## PASSAGE SHOWN:
It looks like pretrained representations give us a notable boost, but we're still below most of the simpler models explored in [the previous notebook](sst_02_hand_built_features.ipynb).

### RNN hyperparameter tuning experiment

As we saw in [the previous notebook](sst_02_hand_built_features.ipynb), we're not really done until we've done some hyperparameter search. So let's round out this section by cross-validating the RNN that uses GloVe embeddings, to see if we can improve on the default-parameters model we evaluated just above. For this, we'll use `sst.experiment`:

In [33]:
def simple_leaves_phi(text):
 return text.split()

In [34]:
def fit_rnn_with_hyperparameter_search(X, y):
 basemod = TorchRNNClassifier(
 sst_train_vocab,
 embedding=glove_embedding,
 batch_size=25, # Inspired by comments in the paper.

## RAW RECORDS:
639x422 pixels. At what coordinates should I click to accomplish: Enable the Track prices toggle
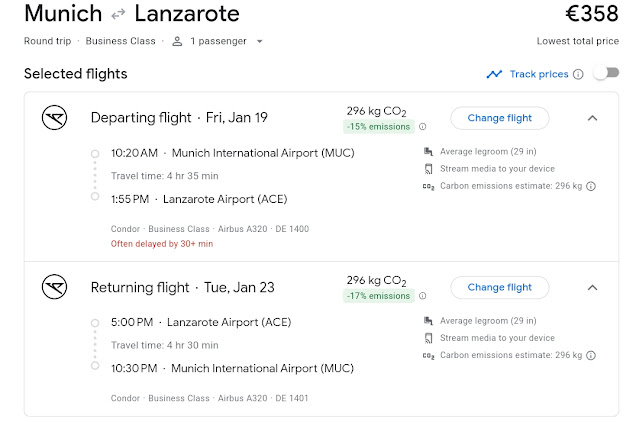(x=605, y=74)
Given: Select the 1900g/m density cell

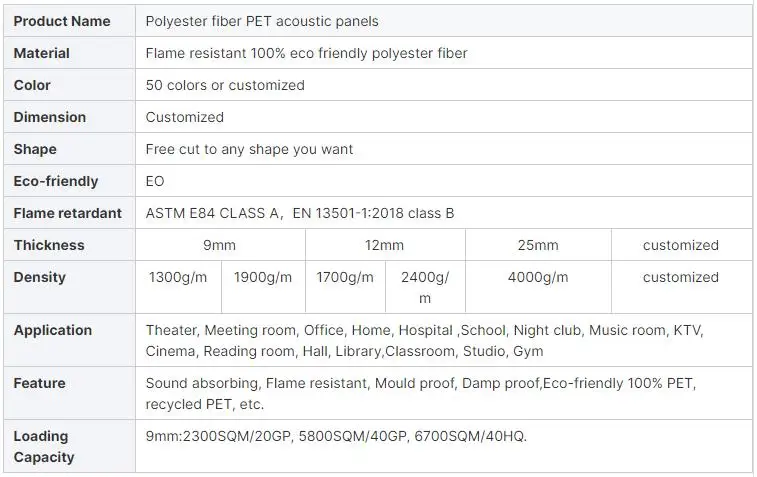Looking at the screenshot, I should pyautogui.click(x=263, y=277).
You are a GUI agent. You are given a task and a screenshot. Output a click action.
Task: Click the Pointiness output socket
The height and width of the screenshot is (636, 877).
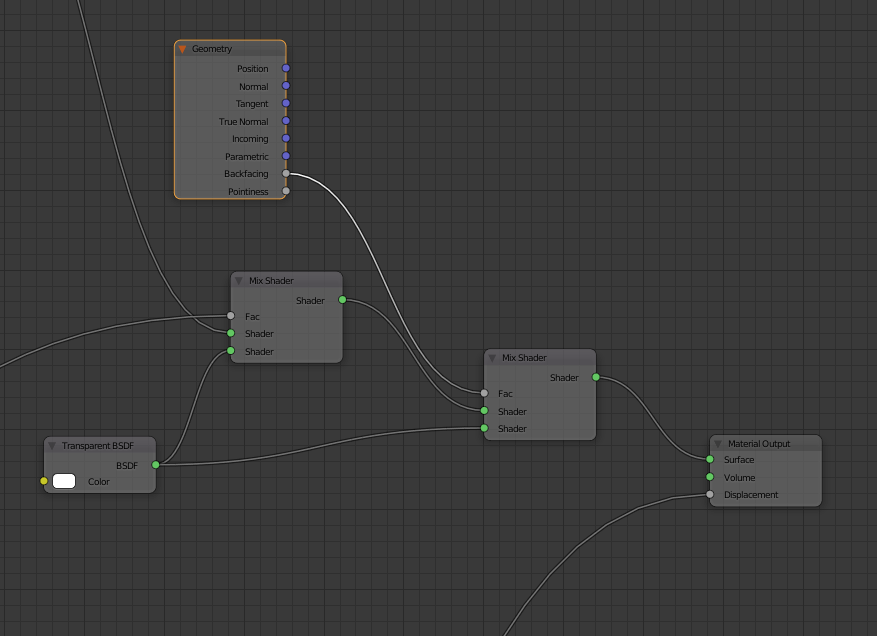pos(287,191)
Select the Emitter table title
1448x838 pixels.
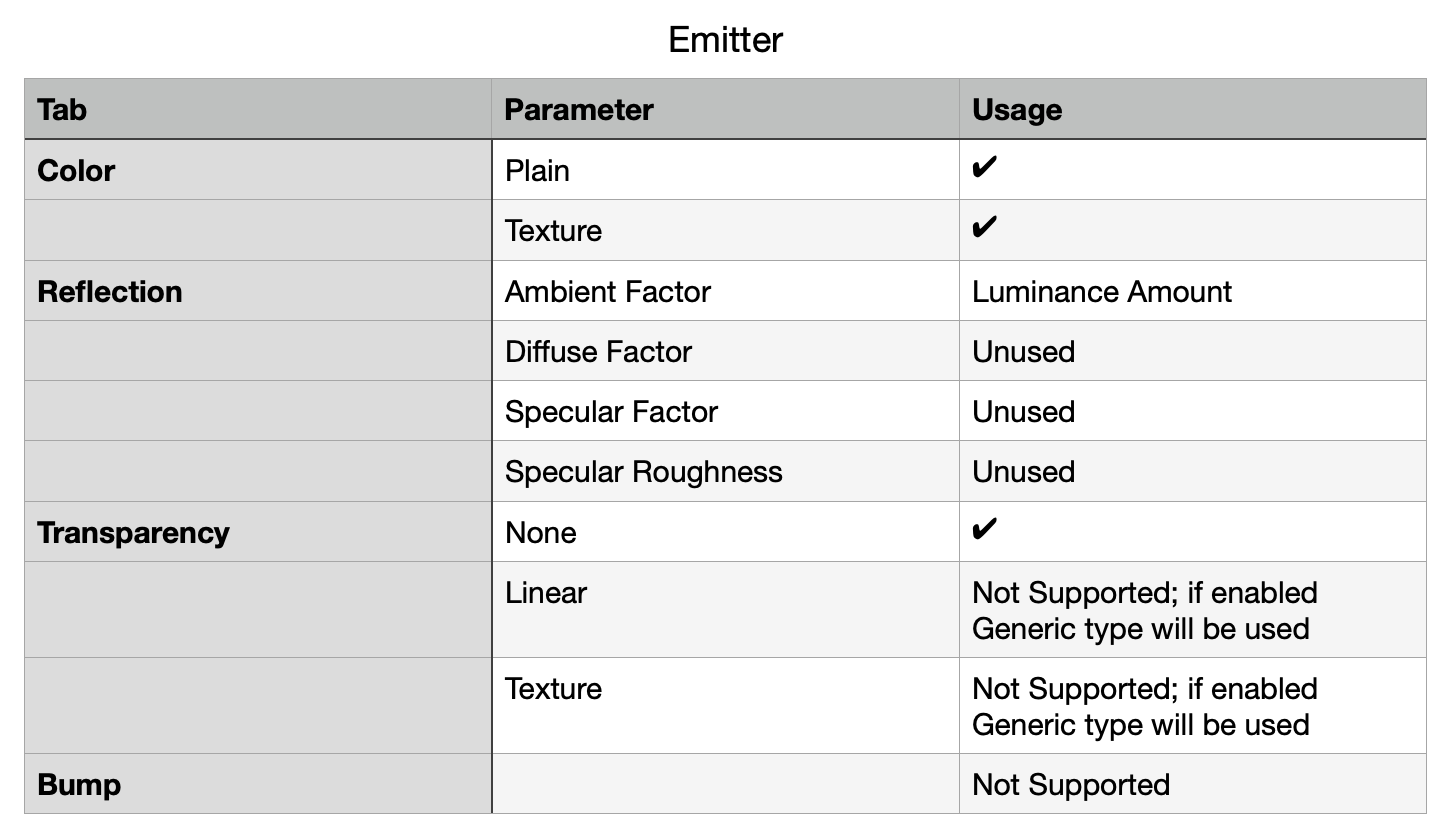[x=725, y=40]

## TASK SET:
1. Answer these questions from the notebook excerpt:
(a) Which function defined in the notebook excerpt returns `text.split()`?
(b) What kind of embeddings does the RNN being cross-validated use?
(c) What value is given for `batch_size`?
2. Write out the notebook excerpt word for word, from "It looks like" down to "[the previous notebook](sst_02_hand_built_features.ipynb).".
Work from the notebook excerpt alone.

## TASK RESPONSES:
1.
(a) `simple_leaves_phi`
(b) GloVe embeddings
(c) 25

2.
It looks like pretrained representations give us a notable boost, but we're still below most of the simpler models explored in [the previous notebook](sst_02_hand_built_features.ipynb).